### [PASSAGE GIVEN]

This study used data from two surveys conducted in Vidarbha in 2019 and 2022 respectively. Four districts were chosen in the region - Amravati, Yavatmal, Nagpur and Wardha (Figure 1).

2.2. Cross sectional surveys

In 2019, Hatch et al. (2022) conducted semi-structured interviews of 345 households to understand behavioural and socio-economic drivers of irrigation adoption. Interventions were implemented from 2019 onwards aimed towards achieving water-efficient, sustainable cotton production via the adoption of improved agricultural practices (RVO, 2022). The interventions were designed to raise awareness about the consequences of water scarcity and encompassed comprehensive training on best practices in organic cotton cultivation, alongside the adoption of efficient agricultural water use techniques.

In 2022, semi-structured interviews were conducted in 419 households in November and December to understand changes in farmer perspectives towards irrigation adoption. Both samples were randomly selected, with the inclusion criteria stipulated that selected farmers were exposed to the investigated intervention. Both the samples were representative of the farmers in the region who have been part of these interventions, with similar farm sizes (p-value = 0.78) and annual farm incomes (p-value = 0.77).

### [EXERCISE PROMPT]
Could you turn the paragraph in the irrigation survey passage that begins "In 2022, semi-structured interviews" into a short bulleted list that keeps its main facts?

### [RECORDED INFORMATION]
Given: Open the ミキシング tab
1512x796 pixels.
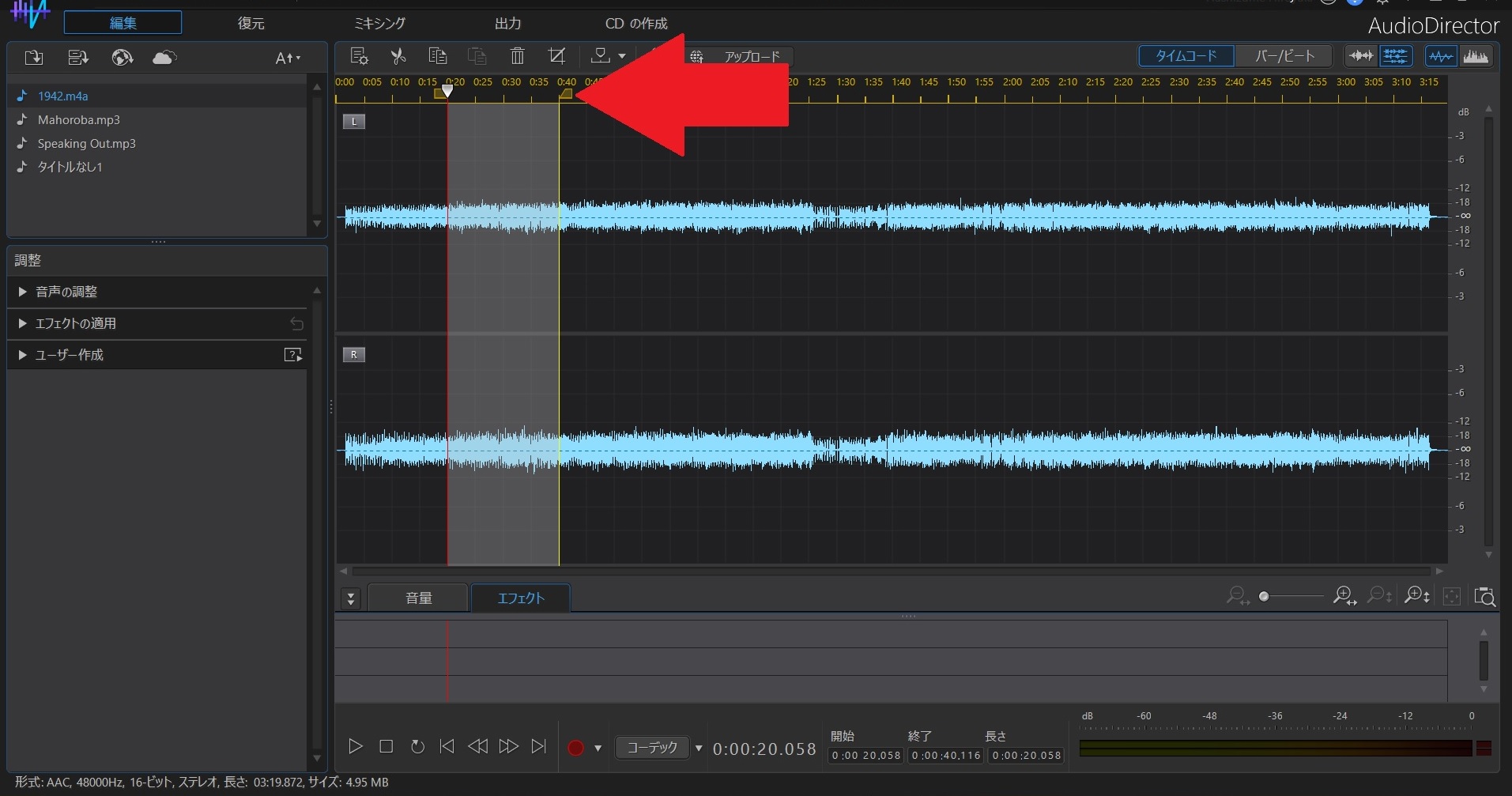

### [CORRECT ANSWER]
- In November and December 2022, semi-structured interviews were held in 419 households to understand changes in farmer perspectives toward irrigation adoption.
- Both samples were randomly selected, and the selected farmers had to have been exposed to the intervention.
- Both samples represented the region's farmers in these interventions, with similar farm sizes (p-value = 0.78) and annual farm incomes (p-value = 0.77).